Problem description →
From start to end of the material below, restate each line exactly.
· · · ·
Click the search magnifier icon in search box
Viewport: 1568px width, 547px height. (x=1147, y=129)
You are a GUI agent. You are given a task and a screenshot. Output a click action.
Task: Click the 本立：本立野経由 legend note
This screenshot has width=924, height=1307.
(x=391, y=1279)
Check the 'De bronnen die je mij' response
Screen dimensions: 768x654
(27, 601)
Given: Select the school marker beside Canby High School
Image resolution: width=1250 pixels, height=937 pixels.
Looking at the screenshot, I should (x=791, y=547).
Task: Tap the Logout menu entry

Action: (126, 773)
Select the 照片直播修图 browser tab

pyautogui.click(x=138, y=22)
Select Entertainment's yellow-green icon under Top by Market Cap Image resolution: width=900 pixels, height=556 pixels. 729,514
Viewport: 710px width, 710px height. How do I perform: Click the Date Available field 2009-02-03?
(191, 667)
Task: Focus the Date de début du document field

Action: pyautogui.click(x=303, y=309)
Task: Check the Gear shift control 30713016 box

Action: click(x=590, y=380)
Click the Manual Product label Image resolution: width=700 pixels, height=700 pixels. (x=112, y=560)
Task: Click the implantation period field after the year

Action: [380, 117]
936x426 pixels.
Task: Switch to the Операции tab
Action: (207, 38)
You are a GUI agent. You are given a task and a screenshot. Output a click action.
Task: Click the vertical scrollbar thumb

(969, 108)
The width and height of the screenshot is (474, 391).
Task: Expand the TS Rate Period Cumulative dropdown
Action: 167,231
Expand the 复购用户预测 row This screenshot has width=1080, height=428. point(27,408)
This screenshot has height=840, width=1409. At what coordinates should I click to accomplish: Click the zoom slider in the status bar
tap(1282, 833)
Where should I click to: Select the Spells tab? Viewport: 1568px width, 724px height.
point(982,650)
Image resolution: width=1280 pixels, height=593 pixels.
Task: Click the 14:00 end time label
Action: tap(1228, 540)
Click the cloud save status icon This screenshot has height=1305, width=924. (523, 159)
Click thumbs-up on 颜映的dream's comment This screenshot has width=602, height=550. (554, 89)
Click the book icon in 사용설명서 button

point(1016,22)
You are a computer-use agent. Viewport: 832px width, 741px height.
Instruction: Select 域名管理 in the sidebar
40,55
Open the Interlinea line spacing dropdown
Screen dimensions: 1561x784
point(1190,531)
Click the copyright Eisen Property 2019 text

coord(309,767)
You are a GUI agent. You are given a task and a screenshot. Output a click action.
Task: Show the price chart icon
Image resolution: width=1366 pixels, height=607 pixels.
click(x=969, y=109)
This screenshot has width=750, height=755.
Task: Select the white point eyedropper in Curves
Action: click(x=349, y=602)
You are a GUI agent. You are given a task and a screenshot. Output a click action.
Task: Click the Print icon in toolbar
· · · ·
Exercise output →
Click the search magnifier icon in search box
Viewport: 1568px width, 547px height. (x=1147, y=129)
You are a GUI agent. You are given a task and a screenshot. Output a click action.
Task: Click the 本立：本立野経由 legend note
This screenshot has width=924, height=1307.
(x=391, y=1279)
Check the 'De bronnen die je mij' response
Screen dimensions: 768x654
(27, 601)
Given: Select the school marker beside Canby High School
Image resolution: width=1250 pixels, height=937 pixels.
Looking at the screenshot, I should (x=791, y=547).
Task: Tap the Logout menu entry

Action: (126, 773)
Select the 照片直播修图 browser tab

pyautogui.click(x=138, y=22)
Select Entertainment's yellow-green icon under Top by Market Cap Image resolution: width=900 pixels, height=556 pixels. 729,514
Viewport: 710px width, 710px height. How do I perform: Click the Date Available field 2009-02-03?
(191, 667)
Task: Focus the Date de début du document field

Action: pyautogui.click(x=303, y=309)
Task: Check the Gear shift control 30713016 box

Action: click(x=590, y=380)
Click the Manual Product label Image resolution: width=700 pixels, height=700 pixels. (x=112, y=560)
Task: Click the implantation period field after the year

Action: [380, 117]
936x426 pixels.
Task: Switch to the Операции tab
Action: (207, 38)
You are a GUI agent. You are given a task and a screenshot. Output a click action.
Task: Click the vertical scrollbar thumb

(969, 108)
The width and height of the screenshot is (474, 391).
Task: Expand the TS Rate Period Cumulative dropdown
Action: 167,231
Expand the 复购用户预测 row This screenshot has width=1080, height=428. point(27,408)
This screenshot has height=840, width=1409. At what coordinates should I click to accomplish: Click the zoom slider in the status bar
tap(1282, 833)
Where should I click to: Select the Spells tab? Viewport: 1568px width, 724px height.
point(982,650)
Image resolution: width=1280 pixels, height=593 pixels.
Task: Click the 14:00 end time label
Action: tap(1228, 540)
Click the cloud save status icon This screenshot has height=1305, width=924. (523, 159)
Click thumbs-up on 颜映的dream's comment This screenshot has width=602, height=550. (554, 89)
Click the book icon in 사용설명서 button

point(1016,22)
You are a computer-use agent. Viewport: 832px width, 741px height.
Instruction: Select 域名管理 in the sidebar
40,55
Open the Interlinea line spacing dropdown
Screen dimensions: 1561x784
point(1190,531)
Click the copyright Eisen Property 2019 text

coord(309,767)
You are a GUI agent. You are given a task and a screenshot. Output a click action.
Task: Show the price chart icon
Image resolution: width=1366 pixels, height=607 pixels.
click(x=969, y=109)
This screenshot has width=750, height=755.
Task: Select the white point eyedropper in Curves
Action: click(x=349, y=602)
You are a GUI agent. You are given a task and a screenshot. Output a click action.
Task: Click the Print icon in toolbar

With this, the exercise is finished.